There was also a 15% drop in the number of immigrants from former Soviet Union states.
Absorption Minister Jacob Edery responded to the low numbers by saying that "the drop in aliyah should be a red light for all of us, we must do everything possible to increase the rate of aliyah to Israel in order to breathe life into the Zionist enterprise which is so important to the state's history."
Today, there are more than one million olim living in Israel – they make up about 15% of the general population.
One third of the new immigrants that arrived in 2007 were from former Soviet states, 19% came from Ethiopia, 15% made aliyah from North America and France and the rest came from Western Europe and Central and Southern America.

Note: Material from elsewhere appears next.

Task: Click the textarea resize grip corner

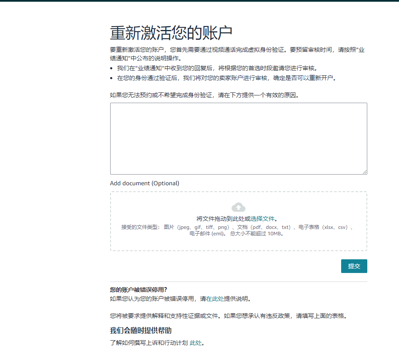Action: pyautogui.click(x=365, y=172)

Women made up 52% of the olim.
Fifty-four percent of the immigrants were single and 35% came as a married couples. Nearly a third of the newly arrived soon-to-be Israelis had training in the sciences, 15% were students and 9% were industrial workers.
The oldest new immigrant was 99 years-old and came from the UK. Fifty of the new immigrants were nonagenarians.
Fourteen percent were planning to settle in Jerusalem – the most popular destination among the fresh recruits in recent years.
Financial incentives for Israelis to return home
The Ministry of Absorption will invest NIS 19 million in organizations that work to convince Israelis who have left Israel to live abroad to return to their home.
According to Minister Edery, his ministry intends to invest "vast resources to increase the scope of aliyah, while developing detailed attractive programs for various target audiences and supporting organizations that encourage aliyah."